For Auto Transmissions: When in heavy traffic, when the line moves just a little bit, don't press the accelerator. The engine will pull you along slowly. It's generally enough to keep up with the slow moving traffic.

posted by projekt6 on August 15, 2010

this tip works for 96% of voting Fuelly members.

just drive

just operate your car safely. tips on driving is nice but for the most part, just pay attention to the road. tips on driving. hot summer days, highway and ac is fine. highway and windows open. better off with ac on. tire pressure. no less than vehicle manufactured pressure and up to what the tire manufacturing says. over that can cause drivability problems like steering and braking. proper maintence. cheap quick lubes no good. full servicing wich would cost more good idea. tail gate up. steady cruising always beats stop and go. hyper miling really doesnt help. especially going on to a highway. you make it dangerous for yourself, the vehicle already driving and who ever is behind you. that penny saved doesnt equal a life on the road. your mpg is always gonna vary. its impossible to create the same driving habits all the time. there is just too much going on to do so. the weather such as hot to cold, dry air to humid, wind and no wind. and much more. plus by trying to drive slow not allowing parts like your catalytic converter got hot to clean exhaust can eventually clog and cause poor mileage and earlier breakdowns that cost alot so all that was saved will be lost anyways. so all in all, just drive and record what you are getting and use it as a guideline to watch what you spend and how much you consume. just drive and be safe. you arent the only one on the road.

posted by njsurferlarry on August 15, 2010

this tip works for 10% of voting Fuelly members.

Use manual shift mode on long trips

If you have a manual shift option on your automatic transmission, use it to keep your car in top gear when in the hills.

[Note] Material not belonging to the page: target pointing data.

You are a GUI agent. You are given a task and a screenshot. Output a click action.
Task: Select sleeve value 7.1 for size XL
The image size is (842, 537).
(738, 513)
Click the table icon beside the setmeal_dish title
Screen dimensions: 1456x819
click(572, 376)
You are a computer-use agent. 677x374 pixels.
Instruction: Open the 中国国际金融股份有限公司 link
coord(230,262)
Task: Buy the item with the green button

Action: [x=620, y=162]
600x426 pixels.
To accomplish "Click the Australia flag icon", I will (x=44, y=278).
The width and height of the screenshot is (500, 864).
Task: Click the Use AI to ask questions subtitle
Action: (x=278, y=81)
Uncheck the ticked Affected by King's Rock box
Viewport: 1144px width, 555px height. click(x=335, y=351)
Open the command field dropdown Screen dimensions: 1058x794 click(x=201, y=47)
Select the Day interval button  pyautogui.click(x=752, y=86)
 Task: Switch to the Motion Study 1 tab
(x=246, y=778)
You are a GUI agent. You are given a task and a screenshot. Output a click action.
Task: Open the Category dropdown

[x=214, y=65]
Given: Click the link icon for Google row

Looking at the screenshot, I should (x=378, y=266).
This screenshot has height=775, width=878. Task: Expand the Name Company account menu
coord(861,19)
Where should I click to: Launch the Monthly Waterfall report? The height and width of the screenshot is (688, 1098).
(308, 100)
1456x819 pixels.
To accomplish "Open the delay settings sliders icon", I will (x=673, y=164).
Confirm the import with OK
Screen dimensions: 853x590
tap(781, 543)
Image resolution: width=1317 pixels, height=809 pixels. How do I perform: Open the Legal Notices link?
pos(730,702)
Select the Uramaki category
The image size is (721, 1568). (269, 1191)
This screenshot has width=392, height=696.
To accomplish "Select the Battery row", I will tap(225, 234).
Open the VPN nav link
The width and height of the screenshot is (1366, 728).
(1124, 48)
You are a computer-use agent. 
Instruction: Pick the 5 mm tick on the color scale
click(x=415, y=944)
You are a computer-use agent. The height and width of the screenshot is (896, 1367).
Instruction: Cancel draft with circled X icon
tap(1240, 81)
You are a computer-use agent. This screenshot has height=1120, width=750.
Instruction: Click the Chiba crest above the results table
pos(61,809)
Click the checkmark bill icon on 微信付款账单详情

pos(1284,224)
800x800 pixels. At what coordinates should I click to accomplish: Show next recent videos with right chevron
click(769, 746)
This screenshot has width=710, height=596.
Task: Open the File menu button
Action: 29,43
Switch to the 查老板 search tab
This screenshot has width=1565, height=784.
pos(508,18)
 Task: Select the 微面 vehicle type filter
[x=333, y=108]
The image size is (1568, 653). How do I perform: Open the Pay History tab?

I was able to keep the engine from downshifting on hills in cruise by manually selecting the top gear. In my case its 6th gear. Once I got in 6th gear on the highway the crusie never kicked down to 5th on the hills. I put it back in drive for a while and noticed that every steep hill would cause the transmission to downshift to 5th and jump the RPMs up. Seeing someone elses tip on cruise control often causing the engine to downshift on hills gave me the idea. Remember this works on all manuals and automatics with the +/- manual shift options on your gear selector. Some car makers call it tiptronic, steptronic, DSG, sport shift etc...basically if you can manually shift your automatic transmission into your top gear you can try this. It was worth 1 mpg on the rental car after 200 miles on the cars fuel gauge. Hope this helps.

posted by mexglx on August 4, 2010

this tip works for 17% of voting Fuelly members.